Further recommendations emphasize a strategic approach: clear, multifaceted communication strategies are essential to elucidate the kinesiologist’s role, distinguishing it from other health professions and ensuring understanding and proper use of the AM-PAC assessment tool. Engaging with a broad spectrum of healthcare professionals to discuss and refine the tool’s application is crucial, ensuring its integration into the multidisciplinary care model and enhancing its utility for monitoring patient progress. These strategies aim to cement the kinesiologist’s role within the healthcare team, optimizing patient care and autonomy outcomes.
Limitations
While the initial results of our study are encouraging, it’s important to consider some limitations that could influence the interpretation and applicability of our findings. First, the analysis we conducted was able to identify associations rather than pinpoint direct causes and effects. To firmly establish causality, future investigations would benefit from employing control groups and randomization techniques.
Additionally, the specific characteristics of our study’s participants and setting might limit how widely our results can be applied, which suggests that the effectiveness of the intervention could vary in different groups or environments. Another concern is our reliance on participants’ self-reported exercise habits, which might not always accurately reflect their actual activity levels. Future studies could improve on this by using objective methods to track physical activity, like wearable fitness devices.

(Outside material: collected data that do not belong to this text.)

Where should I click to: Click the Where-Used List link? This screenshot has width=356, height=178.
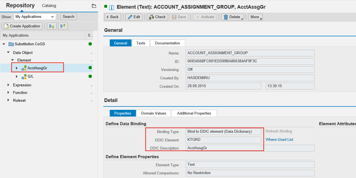pyautogui.click(x=279, y=139)
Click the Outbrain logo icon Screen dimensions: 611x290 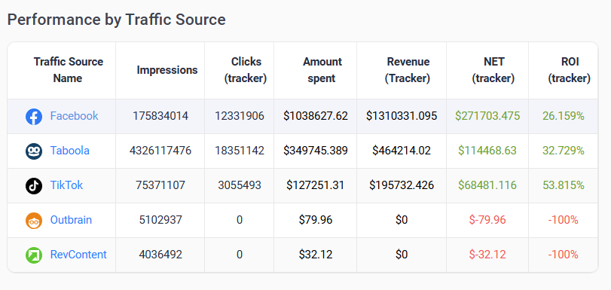[x=34, y=220]
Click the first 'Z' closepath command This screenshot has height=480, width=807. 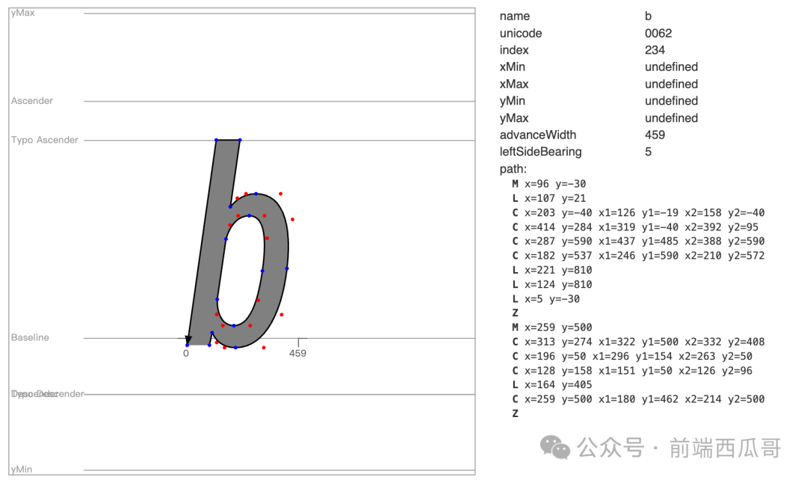pos(514,313)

Lastly, while we observed notable improvements in exercise behavior shortly after the intervention, the persistence of these changes over time remains uncertain. Longer-term studies are needed to assess whether the positive effects we identified can be sustained. Addressing these considerations in subsequent research will help refine our understanding of how best to encourage and maintain healthy exercise habits. In addition to the limitations previously mentioned, our study did not explore the role of caregivers, such as family members, and their influence on enhancing patient mobility.
Conclusion
This study, conducted within the Vitalité Health Network, sheds light on the intricacies of developing and implementing inpatient mobility health programs. It underscores the significant role of kinesiologist interventions in enhancing patient autonomy and satisfaction. Key findings highlight the potential of these programs in improving patient autonomy, suggesting a broader applicability and potential for replication across similar healthcare settings. Future research should focus on refining these interventions, exploring the balance between professional expertise and patient needs, and further investigating the factors contributing to the observed improvements in patient mobility. This direction promises not only to enhance our understanding of this kind of initiative, but also to contribute to the ongoing efforts in improving patient care within health organizations.
Conflict of Interest
The authors stated that they have no conflicts of interest.